The material list is pretty forgiving with this project. Below is what I used with a few options

Required materials:

  • Camera
    • manual focus is your friend here. I used a Nikon D5200
  • Piece of Glass
    • For an easy find try the glass from an 8x10 photo frame
  • Spray Bottle Filled with Water
  • Glass Water Repellent
    • I used Rain-X
  • Boxes to hold up glass
    • Anything handy and sturdy. I chose a cube from my shelving. Sometimes I use 2 puzzle boxes.
  • Something to photograph
    • The gorgeous colors you see here are simply pieces of felt but please experiment. Hint: colorful candy and sprinkles are fun and forgiving for beginners.

Optional (but useful) Materials:

  • Lights
  • Tripod
  • Adjustable Height Box
    • I have a 3-tiered candy box that makes it easy to adjust my set-up
  • Step Ladder
  • Pipette
    • Using the spray bottle isn't an exact science, but pipettes live to do science, and to play small water droplets exactly where you want them.

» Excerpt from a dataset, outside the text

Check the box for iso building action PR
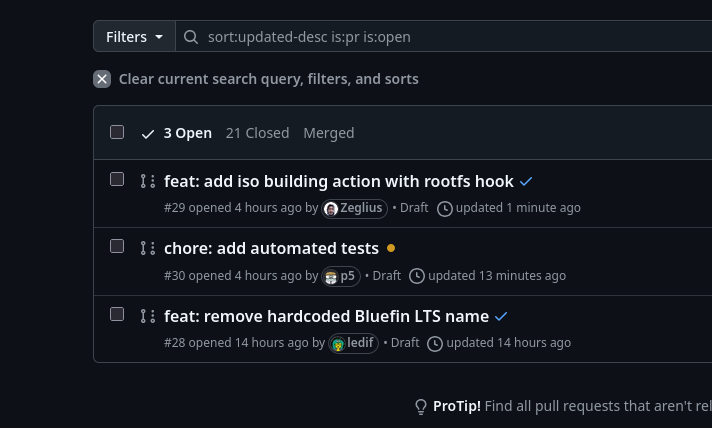The image size is (712, 428). point(117,179)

Optional (and not-so-useful) Materials:

  • 1 Cat
    • Pro: he's adorable
    • Con: he likes to lick water droplets off glass. Since this is treated with Rain-X he didn't get to "help" with this project

Step 2: Preparation

Treat Glass

The secret to this technique is all in the Rain-X. Your first step is to follow the instructions on your water repellent and properly treat your piece of glass. For me, this meant applying the Rain-X to a cloth and then to the glass using circular, overlapping patterns and then let dry until the glass was hazy.Once dry, clean the glass with your favorite streak-free window cleaner. Test the treatment by spraying a light mist over the treated glass. It should bead up. Experiment with how much to spray and how large the water drops get. Practice is key here.

Set-up the Shot

For a mobile set-up, I placed the tiered candy box inside of the canvas cube with the colored felts on top. Once everything was arranged the way I wanted, I laid the glass over top. This lets you move the box into different lights, and easily remove tiers from the candy dish to adjust the distance between your subject and the glass. While this is easier, it's often better to use two cubes to suspend the glass with the subject underneath. This allows you to set up external lights and have much more control over shadowing.

Spray the Perfect Water Drops

Show-time. I hope you practiced! Spray until you get the drop size you desire for your shot. A light mist will make many small droplets, a few more sprays and you'll have fewer, but larger, drops. If you're a perfectionist or going for a certain layout, place your drops using a pipette.

Step 3: The Shot

Here's where all the fun happens! Experiment to your heart's desire. Here are a few tips.

  • Try different lighting
    • set-up shop near a window for natural light
    • prop the glass between two boxes and shine external lights onto your subject
  • Vary your distances
    • move your subject closer or further from the glass for different effects
    • move yourself closer or further from the glass and adjust focus
  • Spray and re-spray
    • after a few shots, add more water and watch the beads grow in size or number
    • occasionally wipe the glass and start over, you'll want variety to chose from in your final shots

Step 4: Congratulations!

Keep on experimenting! Once you have your treated glass, this is an easy set-up and easy to clean-up. You'll find some objects work better than others. Big, bold colors are always my favorite.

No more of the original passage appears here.